Een vollastuur (vaak vollastuur per jaar) is een eenheid voor de effectieve (jaar)opbrengst van een energiebron met een wisselend vermogen (zoals zonnepanelen en windmolens). Het aantal vollasturen kan worden gezien als de tijdsduur waarin de energiebron effectief op vol vermogen energie heeft geproduceerd. Deelt men het aantal vollasturen door het totaal aantal uren in de beschouwde tijdsperiode (in een jaar bijvoorbeeld 8766 uur) dan verkrijgt men de capaciteitsfactor.”

Eenvoudig gezegd is vollast het aantal uren dat de machine jaarlijks draait ten opzichte van het aantal uren in een jaar. Bij windmolens is dit beduidend lager dan bij andere bronnen van energieopwekking.
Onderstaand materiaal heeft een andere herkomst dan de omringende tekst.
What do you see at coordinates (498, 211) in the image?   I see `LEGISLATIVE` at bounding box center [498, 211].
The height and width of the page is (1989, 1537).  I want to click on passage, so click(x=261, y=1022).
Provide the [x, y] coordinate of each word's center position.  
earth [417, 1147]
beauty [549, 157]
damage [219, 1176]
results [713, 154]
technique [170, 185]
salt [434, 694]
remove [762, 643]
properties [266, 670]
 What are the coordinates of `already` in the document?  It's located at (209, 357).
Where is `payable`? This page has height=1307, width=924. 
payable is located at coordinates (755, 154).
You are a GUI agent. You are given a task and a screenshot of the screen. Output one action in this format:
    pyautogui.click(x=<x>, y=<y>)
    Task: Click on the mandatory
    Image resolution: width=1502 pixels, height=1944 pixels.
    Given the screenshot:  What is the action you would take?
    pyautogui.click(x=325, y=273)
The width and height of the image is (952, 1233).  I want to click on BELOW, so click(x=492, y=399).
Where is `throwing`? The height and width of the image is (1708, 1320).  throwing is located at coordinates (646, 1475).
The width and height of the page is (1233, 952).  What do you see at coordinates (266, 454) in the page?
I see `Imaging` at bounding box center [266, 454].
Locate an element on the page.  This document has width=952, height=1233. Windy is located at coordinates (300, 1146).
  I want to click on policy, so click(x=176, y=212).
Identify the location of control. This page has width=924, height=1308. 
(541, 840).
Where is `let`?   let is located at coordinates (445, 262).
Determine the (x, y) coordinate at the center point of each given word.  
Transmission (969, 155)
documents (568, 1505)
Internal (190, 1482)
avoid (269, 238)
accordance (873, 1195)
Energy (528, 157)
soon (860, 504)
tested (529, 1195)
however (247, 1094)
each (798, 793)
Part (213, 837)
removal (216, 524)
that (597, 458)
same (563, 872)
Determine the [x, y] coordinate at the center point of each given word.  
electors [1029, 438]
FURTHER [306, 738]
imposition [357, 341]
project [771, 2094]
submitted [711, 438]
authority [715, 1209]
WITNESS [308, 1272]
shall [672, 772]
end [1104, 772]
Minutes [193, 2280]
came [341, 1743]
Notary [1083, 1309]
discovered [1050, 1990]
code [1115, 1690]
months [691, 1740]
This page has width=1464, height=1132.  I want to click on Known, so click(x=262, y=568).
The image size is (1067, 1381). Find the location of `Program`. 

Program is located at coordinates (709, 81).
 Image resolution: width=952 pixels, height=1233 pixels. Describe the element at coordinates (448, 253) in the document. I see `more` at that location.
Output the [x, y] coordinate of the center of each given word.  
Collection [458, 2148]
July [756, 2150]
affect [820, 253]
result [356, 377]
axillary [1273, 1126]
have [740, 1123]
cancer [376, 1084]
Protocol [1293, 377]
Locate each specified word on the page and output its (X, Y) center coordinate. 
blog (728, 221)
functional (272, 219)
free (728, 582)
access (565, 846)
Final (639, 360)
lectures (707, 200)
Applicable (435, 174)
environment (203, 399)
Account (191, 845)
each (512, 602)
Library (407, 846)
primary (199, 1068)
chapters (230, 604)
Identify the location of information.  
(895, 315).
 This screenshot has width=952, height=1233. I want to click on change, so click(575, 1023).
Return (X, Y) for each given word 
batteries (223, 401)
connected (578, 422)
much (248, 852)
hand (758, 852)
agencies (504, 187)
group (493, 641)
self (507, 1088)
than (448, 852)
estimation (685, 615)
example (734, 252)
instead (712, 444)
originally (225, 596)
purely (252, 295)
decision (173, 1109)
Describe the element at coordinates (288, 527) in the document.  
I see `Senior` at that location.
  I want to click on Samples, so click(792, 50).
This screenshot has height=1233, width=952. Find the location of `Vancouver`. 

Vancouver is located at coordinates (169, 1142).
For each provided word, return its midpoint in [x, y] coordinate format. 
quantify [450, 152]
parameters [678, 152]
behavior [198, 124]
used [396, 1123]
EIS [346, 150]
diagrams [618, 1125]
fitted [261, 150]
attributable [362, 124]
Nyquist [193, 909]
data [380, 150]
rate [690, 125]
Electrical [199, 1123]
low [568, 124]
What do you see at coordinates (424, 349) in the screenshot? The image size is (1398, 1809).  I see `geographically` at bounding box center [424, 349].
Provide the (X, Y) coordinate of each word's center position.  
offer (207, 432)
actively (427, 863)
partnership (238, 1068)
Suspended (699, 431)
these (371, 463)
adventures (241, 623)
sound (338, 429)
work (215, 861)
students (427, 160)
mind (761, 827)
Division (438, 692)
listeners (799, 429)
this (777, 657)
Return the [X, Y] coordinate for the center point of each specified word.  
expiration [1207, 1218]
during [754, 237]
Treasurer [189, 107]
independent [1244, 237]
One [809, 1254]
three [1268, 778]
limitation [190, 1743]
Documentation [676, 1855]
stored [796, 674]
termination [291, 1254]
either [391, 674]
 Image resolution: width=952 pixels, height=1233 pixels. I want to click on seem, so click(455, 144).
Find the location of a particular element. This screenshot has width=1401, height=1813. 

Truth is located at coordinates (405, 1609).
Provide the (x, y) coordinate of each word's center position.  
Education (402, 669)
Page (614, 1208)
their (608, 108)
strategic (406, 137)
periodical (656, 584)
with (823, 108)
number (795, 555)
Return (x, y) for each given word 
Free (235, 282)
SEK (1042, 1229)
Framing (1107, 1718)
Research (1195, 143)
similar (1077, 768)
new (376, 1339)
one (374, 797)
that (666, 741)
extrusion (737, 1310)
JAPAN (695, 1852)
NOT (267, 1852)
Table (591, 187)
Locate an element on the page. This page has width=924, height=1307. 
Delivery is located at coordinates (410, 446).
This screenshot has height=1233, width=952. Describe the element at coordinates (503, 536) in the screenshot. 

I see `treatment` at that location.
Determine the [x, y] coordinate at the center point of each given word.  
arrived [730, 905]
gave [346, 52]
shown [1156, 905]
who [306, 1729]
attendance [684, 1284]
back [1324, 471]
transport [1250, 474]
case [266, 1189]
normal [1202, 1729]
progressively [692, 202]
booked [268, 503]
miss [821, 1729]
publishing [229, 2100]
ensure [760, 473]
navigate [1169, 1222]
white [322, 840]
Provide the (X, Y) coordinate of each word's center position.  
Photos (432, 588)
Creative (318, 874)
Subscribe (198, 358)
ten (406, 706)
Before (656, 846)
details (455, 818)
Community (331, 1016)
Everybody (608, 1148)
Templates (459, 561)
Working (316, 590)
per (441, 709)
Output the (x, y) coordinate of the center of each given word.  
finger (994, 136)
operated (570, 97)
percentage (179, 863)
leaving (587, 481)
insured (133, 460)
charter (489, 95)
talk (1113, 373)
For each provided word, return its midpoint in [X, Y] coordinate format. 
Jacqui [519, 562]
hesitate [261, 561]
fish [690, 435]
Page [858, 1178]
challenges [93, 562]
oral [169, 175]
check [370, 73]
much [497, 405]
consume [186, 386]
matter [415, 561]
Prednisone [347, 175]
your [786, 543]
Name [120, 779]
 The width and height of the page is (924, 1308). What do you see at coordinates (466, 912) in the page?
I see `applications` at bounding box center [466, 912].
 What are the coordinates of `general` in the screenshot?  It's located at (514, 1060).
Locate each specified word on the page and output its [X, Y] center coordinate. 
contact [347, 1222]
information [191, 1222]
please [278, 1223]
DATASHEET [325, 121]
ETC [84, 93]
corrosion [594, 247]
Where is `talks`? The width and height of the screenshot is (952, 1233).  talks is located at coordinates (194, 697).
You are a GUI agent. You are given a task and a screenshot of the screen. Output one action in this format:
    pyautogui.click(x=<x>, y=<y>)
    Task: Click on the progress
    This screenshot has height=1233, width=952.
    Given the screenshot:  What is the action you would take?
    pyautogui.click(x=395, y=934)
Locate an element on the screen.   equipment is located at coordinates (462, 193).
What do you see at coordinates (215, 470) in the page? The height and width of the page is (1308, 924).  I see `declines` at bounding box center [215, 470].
Bovendien moeten de windmolens steeds hoger en groter gebouwd worden om genoeg windsnelheid te vangen om überhaupt voldoende energie op te wekken. Ir Jos Beurkens (ECN) en prof Dr Ir Gijs van Kuik (TU Delft) formuleerden het als volgt:

 “De capaciteitsfactor kan worden berekend door de jaarproductie (in kilowatturen) te delen door de energie die de turbine zou leveren als deze het gehele jaar op vol vermogen zou draaien. De capaciteitsfactor geeft aan hoeveel procent van de tijd de turbine op vollast zou moeten draaien om de volledige jaarproductie te halen (in plaats van capaciteitsfactor wordt ook wel gesproken over equivalente bedrijfstijd). Deze factor wordt bepaald door het windklimaat in verhouding tot de grootte van de turbine en het vermogen van de generator. Een hoge capaciteitsfactor is mogelijk door een grote diameter van de rotor te combine- ren met een kleine generator. Dat geeft een tamelijk gelijkmatige opbrengst. Bij moderne windparken ligt de capaciteitsfactor tussen 25% en 35%.”[vi]

Een windmolen brengt dus slechts tussen een kwart en een derde van de tijd geld op. Wie dit aspect terzijde schuift, steekt zijn kop in het zand en voert struisvogelpolitiek. Andere bronnen bevestigen dit:

“Het gemiddeld aantal equivalente vollast-uren voor windturbines op zee wordt voor de eerste parken geschat op 3.350 uur per jaar (ECN, 2004) Afhankelijk van de windsnelheid (die varieert met de hoogte van de windturbine) kan het aantal vollast-uren toenemen. Er wordt verondersteld dat het aantal vollast-uren vanaf 2009 zal toenemen als gevolg van hogere turbines en windrijkere locaties tot gemiddeld 3.500 vollast-uren per jaar (Connect, 2004). De eerste twee al geplande parken in Nederland van gezamenlijk 220 MW produceren 3.350 uur onder vollast per jaar.”[vii]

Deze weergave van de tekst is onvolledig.